# White Trash Yacht Club Fall Turkey Fry, Oct 20



## oldflathead (Oct 3, 2007)

This is a great group who meet twice each year. Fried mullet in the spring and turkey in the fall. I know some of you PFF'ers are members, just thought I would let others know. It costs $10 a year which includes the two meetings, beer, wine. each couple are asked to bring a dish to share.

This is not a racist group or anything of the sort, just a bunch of Good Ole Boys and Girls that don't care for some snooty yacht clubs. I was invited to join when we first arrived on Bayou Chico, early 90's. I guess my Red Neck and Mississippi background helped.
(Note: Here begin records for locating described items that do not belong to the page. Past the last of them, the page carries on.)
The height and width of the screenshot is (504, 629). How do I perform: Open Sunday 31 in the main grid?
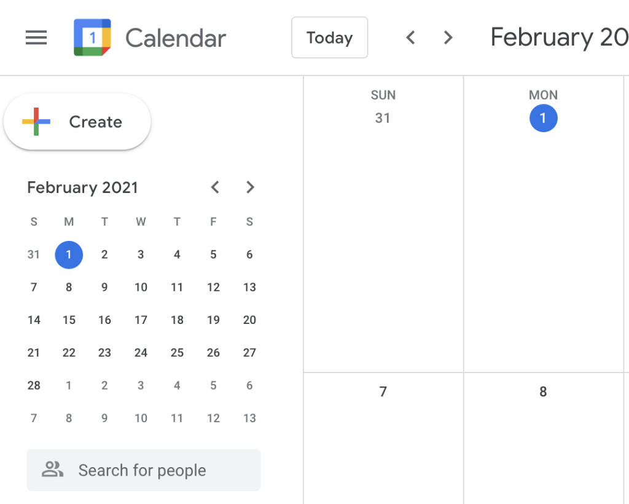click(x=383, y=118)
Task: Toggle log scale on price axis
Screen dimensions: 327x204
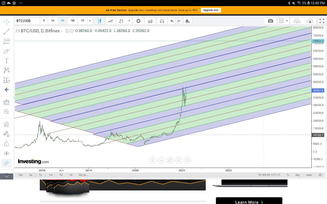Action: (x=297, y=175)
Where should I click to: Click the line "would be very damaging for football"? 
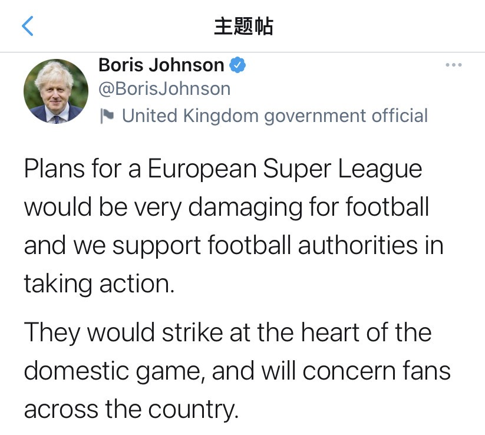point(226,207)
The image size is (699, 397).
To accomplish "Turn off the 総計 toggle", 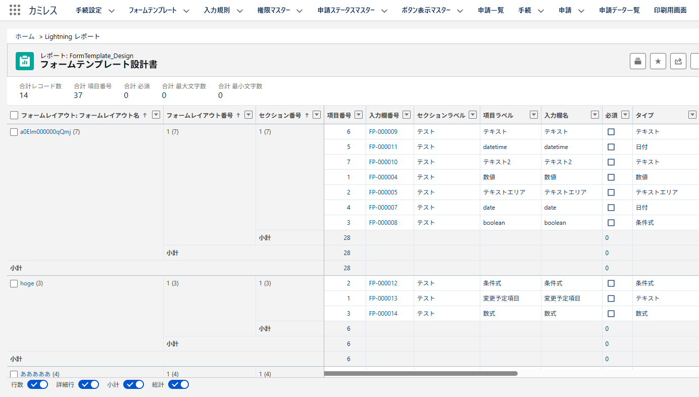I will (178, 384).
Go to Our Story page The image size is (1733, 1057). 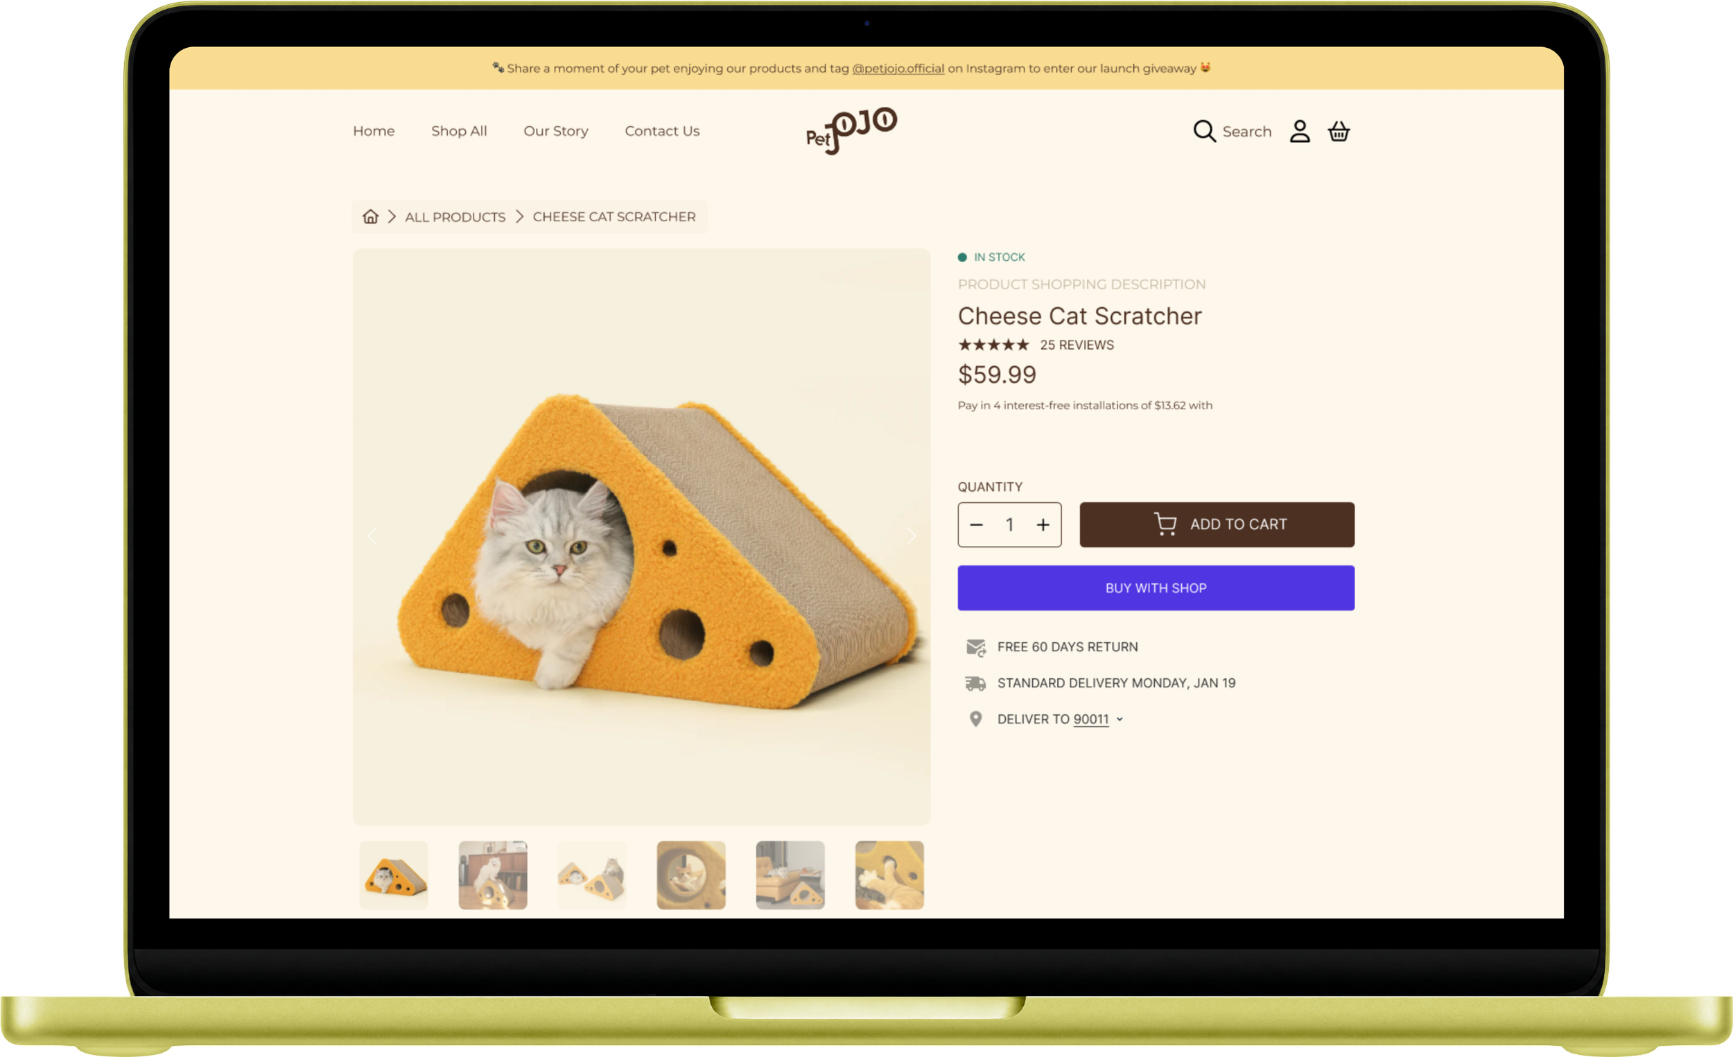[556, 131]
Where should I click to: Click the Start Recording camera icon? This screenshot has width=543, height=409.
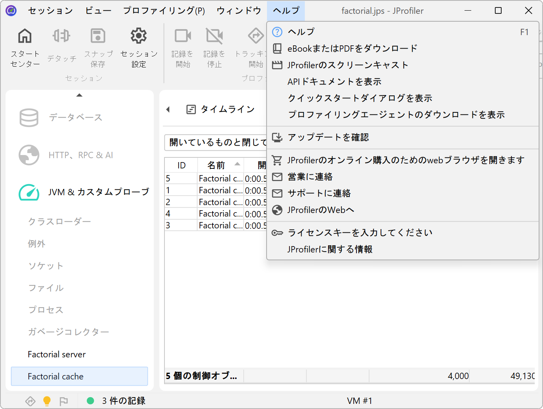183,36
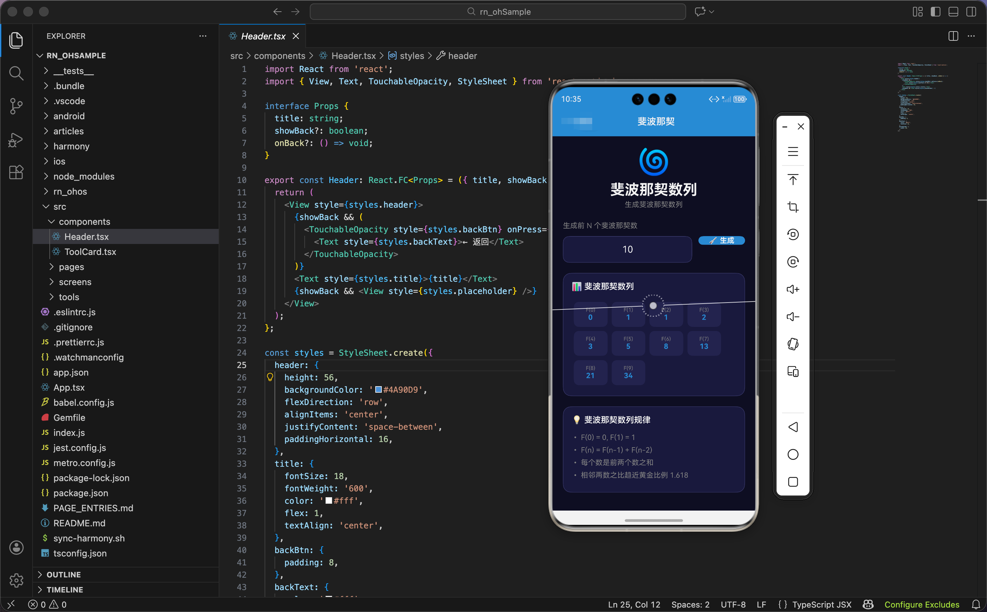Open the Extensions view
The image size is (987, 612).
pos(16,172)
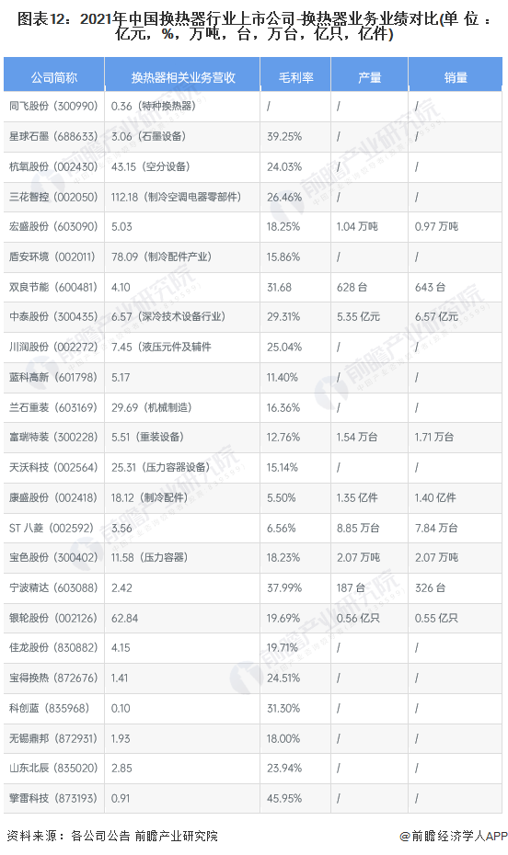Click the 同飞股份 (300990) company cell
508x855 pixels.
(53, 106)
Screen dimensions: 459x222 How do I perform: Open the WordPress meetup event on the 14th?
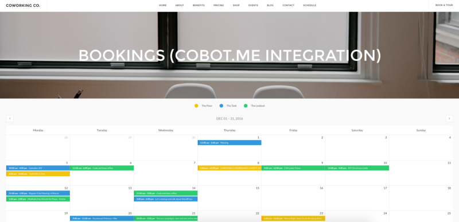tap(166, 199)
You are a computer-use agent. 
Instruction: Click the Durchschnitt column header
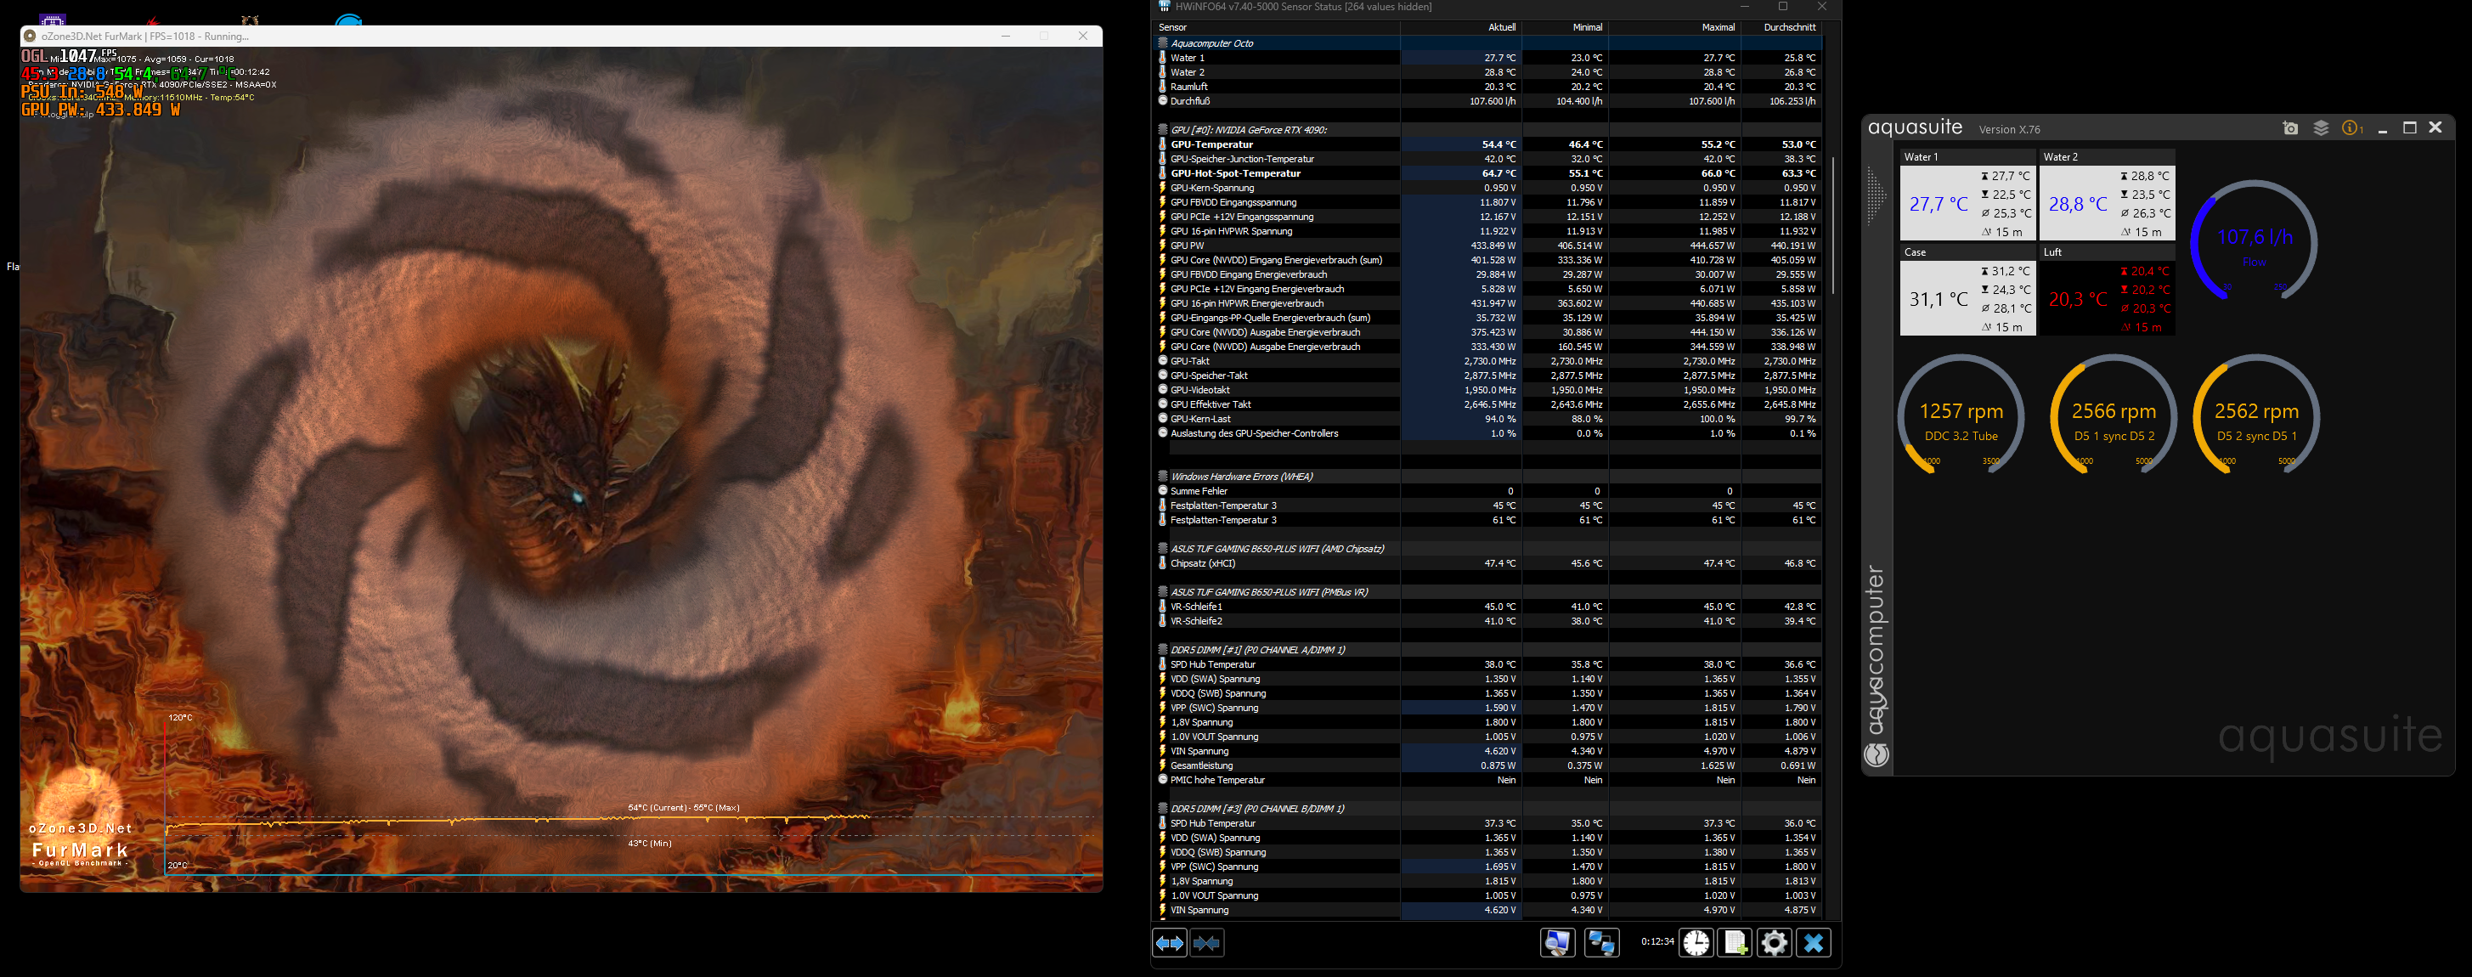coord(1789,27)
I will be glad to sponsor anyone - for a :mmmbeer

Tom


----------



## getbent (Oct 2, 2007)

now that sounds like my kind of crowd!!!!!!

Freebird forever!!


----------



## sharksurfer7494 (Jan 30, 2008)

DAMN THIS IS WHERE I BELONG!!!!!! Hello, I've moved here to the Orlando area almost 2 yrs ago from backwoods Alabama oopsI mean Florence.My yacht is 15ft long and I must work on it before i go back out in it I like surf fishing and need to know who the contact is for registraion or is itreal white trash registration(just show up):bowdown


----------



## taosx (Sep 27, 2007)

I was a member for several years, but just fell away from it for no particular reason. Agree with flathead though..was always a good time, and good people.



mark


----------